Stored records:
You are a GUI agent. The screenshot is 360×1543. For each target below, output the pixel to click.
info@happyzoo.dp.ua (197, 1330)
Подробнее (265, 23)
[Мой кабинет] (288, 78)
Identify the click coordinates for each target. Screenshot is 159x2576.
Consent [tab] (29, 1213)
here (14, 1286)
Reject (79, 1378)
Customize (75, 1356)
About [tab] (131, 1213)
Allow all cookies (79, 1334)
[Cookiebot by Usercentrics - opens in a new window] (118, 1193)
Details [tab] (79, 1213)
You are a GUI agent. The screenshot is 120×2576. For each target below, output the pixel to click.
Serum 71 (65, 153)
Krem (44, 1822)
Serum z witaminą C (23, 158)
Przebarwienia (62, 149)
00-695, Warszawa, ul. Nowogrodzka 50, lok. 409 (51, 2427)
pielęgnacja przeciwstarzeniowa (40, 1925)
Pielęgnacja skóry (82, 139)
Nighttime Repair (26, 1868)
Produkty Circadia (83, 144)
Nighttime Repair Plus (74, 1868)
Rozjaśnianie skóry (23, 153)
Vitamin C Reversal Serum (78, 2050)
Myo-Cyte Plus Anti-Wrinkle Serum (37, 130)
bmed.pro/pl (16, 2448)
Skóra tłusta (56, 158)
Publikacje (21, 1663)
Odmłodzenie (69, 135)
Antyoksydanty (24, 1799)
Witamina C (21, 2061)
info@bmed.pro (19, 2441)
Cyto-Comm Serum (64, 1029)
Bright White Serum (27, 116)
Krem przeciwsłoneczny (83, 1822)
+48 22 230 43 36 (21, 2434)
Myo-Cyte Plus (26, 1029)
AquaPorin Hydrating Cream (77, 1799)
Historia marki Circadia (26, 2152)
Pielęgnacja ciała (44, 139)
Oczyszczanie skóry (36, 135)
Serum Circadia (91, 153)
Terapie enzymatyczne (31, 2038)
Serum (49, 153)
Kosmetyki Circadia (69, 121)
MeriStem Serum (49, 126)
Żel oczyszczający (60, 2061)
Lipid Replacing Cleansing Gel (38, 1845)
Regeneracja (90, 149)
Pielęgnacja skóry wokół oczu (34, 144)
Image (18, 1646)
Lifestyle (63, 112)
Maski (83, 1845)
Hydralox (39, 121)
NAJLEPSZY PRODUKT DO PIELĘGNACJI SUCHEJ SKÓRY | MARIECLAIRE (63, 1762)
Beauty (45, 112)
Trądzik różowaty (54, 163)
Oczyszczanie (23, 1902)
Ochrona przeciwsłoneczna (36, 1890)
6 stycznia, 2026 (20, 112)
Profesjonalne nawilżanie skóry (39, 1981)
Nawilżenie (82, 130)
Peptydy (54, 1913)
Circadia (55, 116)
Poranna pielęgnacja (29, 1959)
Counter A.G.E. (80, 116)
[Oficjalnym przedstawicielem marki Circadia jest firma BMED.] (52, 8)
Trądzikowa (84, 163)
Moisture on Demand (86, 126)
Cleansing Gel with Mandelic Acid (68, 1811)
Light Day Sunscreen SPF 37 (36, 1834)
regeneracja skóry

What to do: After reading the records above, transcribe them verbatim.

Answer to the problem:
You are a GUI agent. The screenshot is 360×1543. For each target below, output the pixel to click.
info@happyzoo.dp.ua (197, 1330)
Подробнее (265, 23)
[Мой кабинет] (288, 78)
Identify the click coordinates for each target. Screenshot is 159x2576.
Consent [tab] (29, 1213)
here (14, 1286)
Reject (79, 1378)
Customize (75, 1356)
About [tab] (131, 1213)
Allow all cookies (79, 1334)
[Cookiebot by Usercentrics - opens in a new window] (118, 1193)
Details [tab] (79, 1213)
You are a GUI agent. The screenshot is 120×2576. For each target below, output the pixel to click.
Serum 71 (65, 153)
Krem (44, 1822)
Serum z witaminą C (23, 158)
Przebarwienia (62, 149)
00-695, Warszawa, ul. Nowogrodzka 50, lok. 409 (51, 2427)
pielęgnacja przeciwstarzeniowa (40, 1925)
Pielęgnacja skóry (82, 139)
Nighttime Repair (26, 1868)
Produkty Circadia (83, 144)
Nighttime Repair Plus (74, 1868)
Rozjaśnianie skóry (23, 153)
Vitamin C Reversal Serum (78, 2050)
Myo-Cyte Plus Anti-Wrinkle Serum (37, 130)
bmed.pro/pl (16, 2448)
Skóra tłusta (56, 158)
Publikacje (21, 1663)
Odmłodzenie (69, 135)
Antyoksydanty (24, 1799)
Witamina C (21, 2061)
info@bmed.pro (19, 2441)
Cyto-Comm Serum (64, 1029)
Bright White Serum (27, 116)
Krem przeciwsłoneczny (83, 1822)
+48 22 230 43 36 (21, 2434)
Myo-Cyte Plus (26, 1029)
AquaPorin Hydrating Cream (77, 1799)
Historia marki Circadia (26, 2152)
Pielęgnacja ciała (44, 139)
Oczyszczanie skóry (36, 135)
Serum Circadia (91, 153)
Terapie enzymatyczne (31, 2038)
Serum (49, 153)
Kosmetyki Circadia (69, 121)
MeriStem Serum (49, 126)
Żel oczyszczający (60, 2061)
Lipid Replacing Cleansing Gel (38, 1845)
Regeneracja (90, 149)
Pielęgnacja skóry wokół oczu (34, 144)
Image (18, 1646)
Lifestyle (63, 112)
Maski (83, 1845)
Hydralox (39, 121)
NAJLEPSZY PRODUKT DO PIELĘGNACJI SUCHEJ SKÓRY | MARIECLAIRE (63, 1762)
Beauty (45, 112)
Trądzik różowaty (54, 163)
Oczyszczanie (23, 1902)
Ochrona przeciwsłoneczna (36, 1890)
6 stycznia, 2026 (20, 112)
Profesjonalne nawilżanie skóry (39, 1981)
Nawilżenie (82, 130)
Peptydy (54, 1913)
Circadia (55, 116)
Poranna pielęgnacja (29, 1959)
Counter A.G.E. (80, 116)
[Oficjalnym przedstawicielem marki Circadia jest firma BMED.] (52, 8)
Trądzikowa (84, 163)
Moisture on Demand (86, 126)
Cleansing Gel with Mandelic Acid (68, 1811)
Light Day Sunscreen SPF 37 (36, 1834)
regeneracja skóry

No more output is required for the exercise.